After months of negotiations in late 1990, the first U.S. and British specialists went secretly to the Soviet Union in January 1991. The Western experts came away with their suspicions only deepened. (We now know the Soviets made every effort during the visit to hide the biological weapons program at several suspect facilities.) The experts wrote in their report that the sheer size and scope of the program, the configuration of the facilities, the nature and extent of the work on pathogens, the guards and physical security and the large aerosol chambers for experiments pointed to an offensive biological weapons program far beyond what might be needed for civilian purposes.
Pasechnik, who died of a stroke in Wiltshire, England in November 2001, had knocked down the walls and put the focus on the Soviet program. But quiet diplomacy proved to be of limited effectiveness. The Soviet Union collapsed without ever admitting its treaty violations or the true story of Biopreparat. President Boris Yeltsin promised Bush in 1992 that he would shut down the program, but doubts persisted that Russia had actually done so.

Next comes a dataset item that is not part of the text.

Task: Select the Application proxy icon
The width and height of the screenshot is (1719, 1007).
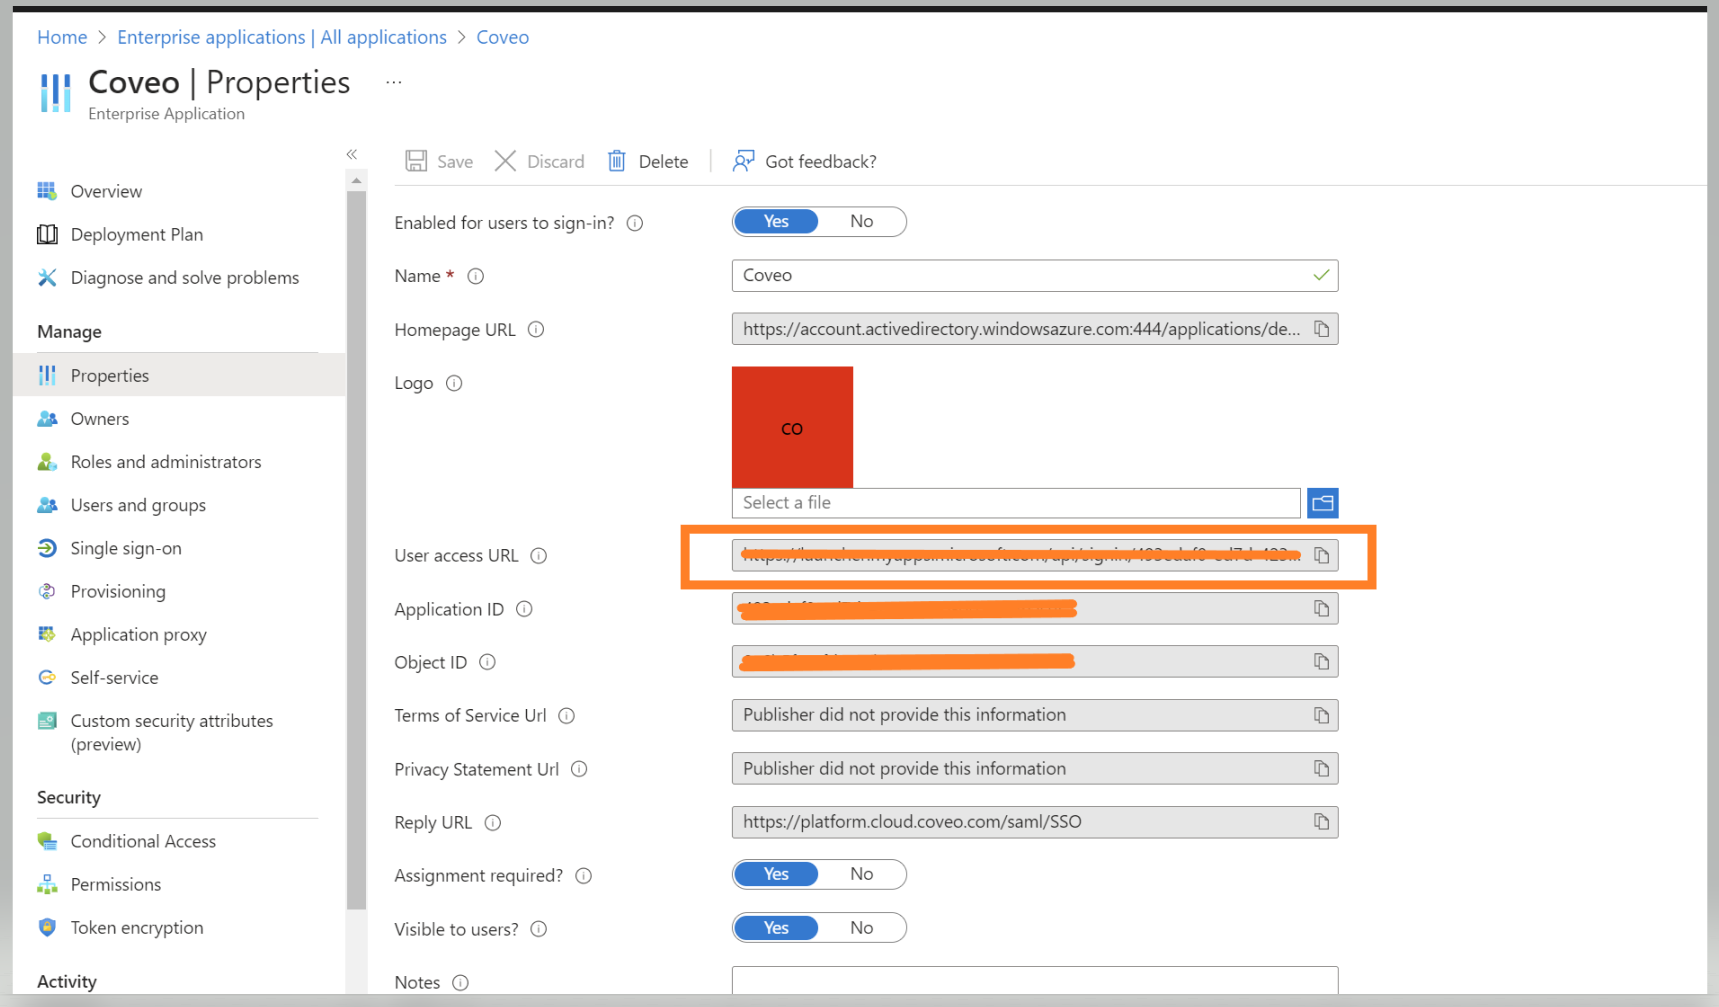Action: (x=47, y=634)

In the 1990s, some of the key Soviet germ warfare facilities, such as the anthrax factory in Stepnogorsk, Kazakhstan, were discovered and destroyed. During the same decade, Russia opened some of its institutes in Biopreparat for international cooperation and conversion to civilian purposes. But in recent years, despite Moscow’s assurances that Russia no longer has an offensive biological weapons program, outside experts have raised questions about the country’s return to secrecy and decreasing willingness to cooperate with the West. Thus, it seems the full history of Biopreparat and the Soviet germ warfare system–the pathogens, the people, and the weapons that were developed–remains to be told.